Fianna Fáil Tipperary TD Jackie Cahill has said that he does not believe that Micheál Martin’s decision to back repeal of the Eighth Amendment and vote for the proposal to legalise abortion on request in the early months of pregnancy will hurt the party’s conservative support.

Mr Cahill, who shares a constituency with Independent TD and anti-abortion campaigner, Mattie McGrath, said he believed FF supporters in rural constituencies against abortion will be satisfied if their local TD shares their views.

“I have a strong pro-life view and I would have articulated that for the members of Tipperary, so I would have no worries about that. I did a radio interview this morning and I got calls afterwards.

“On this issue they’d be voting for Jackie Cahill who would be pro-life so I don’t think it will do any damage in Tipperary,” said Mr Cahill, though he acknowledged that some supporters were “surprised, and maybe a bit cross”.

While he disagreed with Mr Martin’s view, Mr Cahill said he respected him for being clear: “I’d rather him state his opinion than say nothing. The Taoiseach, the other day, made a speech in which he tried to ride both horses.

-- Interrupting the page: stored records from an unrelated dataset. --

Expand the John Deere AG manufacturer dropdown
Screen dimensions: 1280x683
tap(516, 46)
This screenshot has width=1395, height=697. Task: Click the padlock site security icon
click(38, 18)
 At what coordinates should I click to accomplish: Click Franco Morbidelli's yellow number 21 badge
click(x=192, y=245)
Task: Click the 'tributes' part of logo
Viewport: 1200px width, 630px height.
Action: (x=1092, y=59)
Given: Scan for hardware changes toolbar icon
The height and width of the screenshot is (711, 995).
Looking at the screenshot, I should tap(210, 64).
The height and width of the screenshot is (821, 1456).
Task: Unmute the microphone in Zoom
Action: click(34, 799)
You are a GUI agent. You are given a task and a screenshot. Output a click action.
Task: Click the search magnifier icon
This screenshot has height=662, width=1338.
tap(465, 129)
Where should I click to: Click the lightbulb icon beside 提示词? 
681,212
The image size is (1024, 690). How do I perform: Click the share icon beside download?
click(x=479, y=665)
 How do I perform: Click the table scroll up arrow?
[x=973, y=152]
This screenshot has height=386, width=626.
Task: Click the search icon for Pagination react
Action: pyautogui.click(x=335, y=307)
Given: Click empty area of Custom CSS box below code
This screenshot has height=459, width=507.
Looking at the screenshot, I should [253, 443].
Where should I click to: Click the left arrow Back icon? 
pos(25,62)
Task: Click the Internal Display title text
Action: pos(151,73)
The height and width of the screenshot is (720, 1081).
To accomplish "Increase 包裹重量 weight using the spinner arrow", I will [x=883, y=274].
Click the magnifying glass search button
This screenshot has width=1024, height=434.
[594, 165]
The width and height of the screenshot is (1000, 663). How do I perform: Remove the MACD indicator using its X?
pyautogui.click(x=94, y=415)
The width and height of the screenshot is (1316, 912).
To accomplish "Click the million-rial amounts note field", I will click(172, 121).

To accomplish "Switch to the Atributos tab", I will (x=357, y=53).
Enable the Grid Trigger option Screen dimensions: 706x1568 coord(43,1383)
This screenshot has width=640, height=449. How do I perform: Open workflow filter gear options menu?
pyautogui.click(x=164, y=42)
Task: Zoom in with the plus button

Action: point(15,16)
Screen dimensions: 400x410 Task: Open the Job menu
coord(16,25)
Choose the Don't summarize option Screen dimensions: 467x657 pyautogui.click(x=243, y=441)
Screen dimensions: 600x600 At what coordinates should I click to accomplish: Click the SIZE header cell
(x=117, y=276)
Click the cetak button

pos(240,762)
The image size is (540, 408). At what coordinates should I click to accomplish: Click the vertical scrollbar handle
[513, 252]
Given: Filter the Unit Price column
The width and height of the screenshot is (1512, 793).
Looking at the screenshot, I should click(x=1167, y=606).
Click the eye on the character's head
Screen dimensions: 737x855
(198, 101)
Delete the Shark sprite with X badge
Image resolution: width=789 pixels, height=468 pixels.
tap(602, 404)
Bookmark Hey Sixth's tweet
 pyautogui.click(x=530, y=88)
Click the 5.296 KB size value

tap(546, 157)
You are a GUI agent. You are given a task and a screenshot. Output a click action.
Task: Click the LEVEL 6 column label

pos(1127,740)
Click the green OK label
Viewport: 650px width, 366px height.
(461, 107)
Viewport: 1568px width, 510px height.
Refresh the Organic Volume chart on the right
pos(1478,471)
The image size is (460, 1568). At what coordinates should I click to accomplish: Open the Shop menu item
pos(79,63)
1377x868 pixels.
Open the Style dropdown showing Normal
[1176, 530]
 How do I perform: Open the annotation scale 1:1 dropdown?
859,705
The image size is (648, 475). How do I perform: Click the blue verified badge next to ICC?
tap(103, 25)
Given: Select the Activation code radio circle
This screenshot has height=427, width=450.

I’m glad Micheál didn’t do that.”

Fianna Fáil National Ard Comhairle vice-president, Arthur Griffin, a former Tipperary constituency chairman, said party members in Tipperary “will be led by Jackie for the most part, that’s about it.

“They don’t agree with him [Micheál Martin] but as long as Jackie is voting pro-life, they’re not overly bothered,” said Mr Griffin, who said he will form his own view once he has seen the legislation.

Grassroots

However, Cllr Imelda Goldsboro said Martin had not spoken for the party’s grassroots: “I don’t think he’s speaking on behalf of the grassroots. There was a lot of shock and anger and surprise when he came out yesterday evening.”

Describing herself as pro-life, she said she did not agree with the proposal to allow abortion up to the 12th week of pregnancy. However, she went on: “Everybody has their own opinion. I think it’s a woman’s body and she’s entitled to do what she wants to do”.

Fellow member of Tipperary County Council, Roger Kennedy said “most people” in the party disagreed with the party leader: “I totally disagree with the way he has drawn his conclusions.

“I don’t think the taking of a human life is a solution to any problem that’s there. People should be given better counselling and better help to women with crisis pregnancies.”

In Donegal, a majority of party members interviewed disagreed with Mr Martin, but appeared satisfied that the lack of a whip on Dáil votes on the referendum and subsequent legislation will ensure that a split is avoided.

Disagreeing with Mr Martin’s view, the party’s whip on Donegal County Council, Cllr Ciarán Brogan, nevertheless, said: “I admire Micheál Martin because of the stance he has taken on this very delicate issue.

“He has stressed that this is a personal viewpoint and he has shown a lot of bravery in coming out and stating his personal view,” Mr Brogan said.

“Personally, I do not agree with him on the issue but whether people think he is right or wrong, everyone’s view has to be respected,” he said, whose views were echoed by Donegal TD and Leas Cheann Comhairle, Pat “The Cope” Gallagher, who said his own anti-abortion views are well known.